**The records**

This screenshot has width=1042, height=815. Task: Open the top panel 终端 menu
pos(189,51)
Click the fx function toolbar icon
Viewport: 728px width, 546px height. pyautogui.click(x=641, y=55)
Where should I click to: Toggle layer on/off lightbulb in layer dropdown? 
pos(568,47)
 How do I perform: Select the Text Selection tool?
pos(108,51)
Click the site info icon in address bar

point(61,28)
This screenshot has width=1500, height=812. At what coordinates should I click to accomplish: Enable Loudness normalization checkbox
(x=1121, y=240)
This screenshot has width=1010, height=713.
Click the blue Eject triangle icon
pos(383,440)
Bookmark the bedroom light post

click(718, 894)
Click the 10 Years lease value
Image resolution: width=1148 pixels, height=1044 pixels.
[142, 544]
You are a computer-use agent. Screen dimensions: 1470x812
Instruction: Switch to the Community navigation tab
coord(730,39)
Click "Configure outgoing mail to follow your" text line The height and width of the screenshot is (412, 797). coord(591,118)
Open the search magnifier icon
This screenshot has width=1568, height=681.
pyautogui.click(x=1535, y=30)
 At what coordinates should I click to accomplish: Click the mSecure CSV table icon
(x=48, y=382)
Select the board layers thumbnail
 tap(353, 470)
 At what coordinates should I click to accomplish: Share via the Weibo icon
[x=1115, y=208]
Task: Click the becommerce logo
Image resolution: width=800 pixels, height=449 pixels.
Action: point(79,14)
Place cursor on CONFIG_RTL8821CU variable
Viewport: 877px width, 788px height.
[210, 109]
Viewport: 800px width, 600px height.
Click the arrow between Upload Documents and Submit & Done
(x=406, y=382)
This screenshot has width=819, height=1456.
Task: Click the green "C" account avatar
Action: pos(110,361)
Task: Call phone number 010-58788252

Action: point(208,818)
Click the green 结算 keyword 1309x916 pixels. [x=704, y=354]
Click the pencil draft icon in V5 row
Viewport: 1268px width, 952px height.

**Your instructions**
Render the data between the lines holding "(412, 797). coord(591,118)" and "Action: pos(110,361)", inclusive, as a Markdown table with a Number column and a Line column, leaving out blank lines.

**Written answer**
| Number | Line |
|---|---|
| 1 | Click "Configure outgoing mail to follow your" text line The height and width of the screenshot is (412, 797). coord(591,118) |
| 2 | Open the search magnifier icon |
| 3 | This screenshot has width=1568, height=681. |
| 4 | pyautogui.click(x=1535, y=30) |
| 5 |  At what coordinates should I click to accomplish: Click the mSecure CSV table icon |
| 6 | (x=48, y=382) |
| 7 | Select the board layers thumbnail |
| 8 |  tap(353, 470) |
| 9 |  At what coordinates should I click to accomplish: Share via the Weibo icon |
| 10 | [x=1115, y=208] |
| 11 | Task: Click the becommerce logo |
| 12 | Image resolution: width=800 pixels, height=449 pixels. |
| 13 | Action: point(79,14) |
| 14 | Place cursor on CONFIG_RTL8821CU variable |
| 15 | Viewport: 877px width, 788px height. |
| 16 | [210, 109] |
| 17 | Viewport: 800px width, 600px height. |
| 18 | Click the arrow between Upload Documents and Submit & Done |
| 19 | (x=406, y=382) |
| 20 | This screenshot has width=819, height=1456. |
| 21 | Task: Click the green "C" account avatar |
| 22 | Action: pos(110,361) |